There is a description of a research project started in the seventies, whose goal was a computer which would read and understand what it read. They stated that reading and understanding a story is one of the most difficult tasks in the world. There was no description of what criteria would be used to conclude that they had succeeded. They never even started working on their final goal.

They hit an immediate snag when they realized that when humans read, they use a vast number of assumptions based on previous experience. This requires a database far more extensive than what is contained in a dictionary. Furthermore, the "database" changes dynamically. Some examples follow (my own examples: they gave none). The word "squeeze" has a meaning associated with the game of bridge. The dictionary definition is one sentence. In a book on bridge, the term requires almost a page of fairly terse statements. If you look up words like conservative, liberal, moderate the dictionary definitions do not change much with time, but the concepts they invoke do differ quite a bit as time goes by. Furthermore, the dictionary definitions do not invoke the vast number of examples and extra data used by a human brain when encountering such words. A moderate Republican is not much like a moderate democrat or a moderate Muslim or a moderate Chinese communist.

I once worked with some linguists who were writing translation software. Consider the following: The airplane flies like a bird; The fruit flies like a banana. English is one of the worst languages in this respect. In one sentence, "flies" is a verb; In the other it is a noun. When I read one sentence first, the other initially invokes thoughts of apples, oranges, & bananas with little wings. When I read them in reverse order, the second makes me imagine a mechanical device chewing the wings off an airplane. Computer translation programs have a terrible time with stuff like this, and translation is a lot easier than understanding for a computer.

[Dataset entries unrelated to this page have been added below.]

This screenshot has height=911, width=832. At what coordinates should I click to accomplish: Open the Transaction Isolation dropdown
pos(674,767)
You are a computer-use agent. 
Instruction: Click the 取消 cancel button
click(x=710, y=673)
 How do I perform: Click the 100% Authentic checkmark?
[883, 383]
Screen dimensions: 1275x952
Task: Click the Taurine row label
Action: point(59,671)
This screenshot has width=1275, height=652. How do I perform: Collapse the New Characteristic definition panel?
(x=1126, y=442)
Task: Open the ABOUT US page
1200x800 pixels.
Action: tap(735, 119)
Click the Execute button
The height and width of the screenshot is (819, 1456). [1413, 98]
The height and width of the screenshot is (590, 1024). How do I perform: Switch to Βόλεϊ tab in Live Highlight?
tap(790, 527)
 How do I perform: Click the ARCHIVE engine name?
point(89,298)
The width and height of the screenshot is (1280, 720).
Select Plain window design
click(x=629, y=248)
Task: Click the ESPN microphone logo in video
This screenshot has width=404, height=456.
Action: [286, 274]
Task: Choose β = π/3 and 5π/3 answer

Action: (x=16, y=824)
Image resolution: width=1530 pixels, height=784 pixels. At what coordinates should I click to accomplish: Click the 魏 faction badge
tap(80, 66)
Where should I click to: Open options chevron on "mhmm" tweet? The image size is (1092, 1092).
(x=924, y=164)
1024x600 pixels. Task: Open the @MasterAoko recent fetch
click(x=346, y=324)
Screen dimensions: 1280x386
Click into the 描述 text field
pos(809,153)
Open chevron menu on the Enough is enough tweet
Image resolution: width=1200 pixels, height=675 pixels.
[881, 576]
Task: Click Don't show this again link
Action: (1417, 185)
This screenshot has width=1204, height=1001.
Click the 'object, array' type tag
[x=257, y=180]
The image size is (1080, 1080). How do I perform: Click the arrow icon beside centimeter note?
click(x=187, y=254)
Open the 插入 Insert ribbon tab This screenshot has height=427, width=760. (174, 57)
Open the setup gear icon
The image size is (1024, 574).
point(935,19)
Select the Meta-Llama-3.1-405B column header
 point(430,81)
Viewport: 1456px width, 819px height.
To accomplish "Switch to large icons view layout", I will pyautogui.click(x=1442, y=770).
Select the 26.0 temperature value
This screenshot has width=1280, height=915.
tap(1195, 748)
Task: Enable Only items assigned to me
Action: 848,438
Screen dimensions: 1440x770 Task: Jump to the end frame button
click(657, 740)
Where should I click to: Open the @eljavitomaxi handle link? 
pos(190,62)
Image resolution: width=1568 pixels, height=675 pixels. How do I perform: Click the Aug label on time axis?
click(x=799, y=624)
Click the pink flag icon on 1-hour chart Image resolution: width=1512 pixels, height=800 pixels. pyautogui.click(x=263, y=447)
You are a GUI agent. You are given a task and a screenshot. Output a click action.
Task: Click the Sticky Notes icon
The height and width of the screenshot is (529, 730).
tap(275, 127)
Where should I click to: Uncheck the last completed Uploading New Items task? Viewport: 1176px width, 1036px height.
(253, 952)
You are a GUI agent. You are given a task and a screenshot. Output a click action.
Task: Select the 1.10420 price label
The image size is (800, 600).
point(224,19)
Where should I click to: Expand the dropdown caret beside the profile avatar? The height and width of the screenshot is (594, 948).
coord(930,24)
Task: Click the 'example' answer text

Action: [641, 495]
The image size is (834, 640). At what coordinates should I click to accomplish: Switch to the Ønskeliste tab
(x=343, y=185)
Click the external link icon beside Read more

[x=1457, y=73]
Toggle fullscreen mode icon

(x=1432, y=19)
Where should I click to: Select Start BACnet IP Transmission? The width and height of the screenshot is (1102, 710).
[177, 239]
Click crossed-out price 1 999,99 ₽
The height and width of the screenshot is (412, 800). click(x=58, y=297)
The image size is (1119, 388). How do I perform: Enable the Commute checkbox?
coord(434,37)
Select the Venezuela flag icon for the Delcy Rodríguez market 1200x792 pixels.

By the late eighties, they ended up being satisfied with computer simulation of a neural network which reacts to a few different smells.

Simulating parallel actions on a serial computer is easy enough, but it slows down the simulation. In some of their latest experiments (in 1990), they simulate a second or two of events among ten thousand cells. It takes the computer all night to do the calculations. If you consider that the brain has billions of cells, even with a faster modern computer the AI boys have got some serious problems.

One simulation program showed some of the brain's most confusing characteristics. The model spontaneously created a six-pulse-per-second theta rhythm. Even more astonishingly, it showed the brain's confusing tendency to respond in different ways to identical inputs.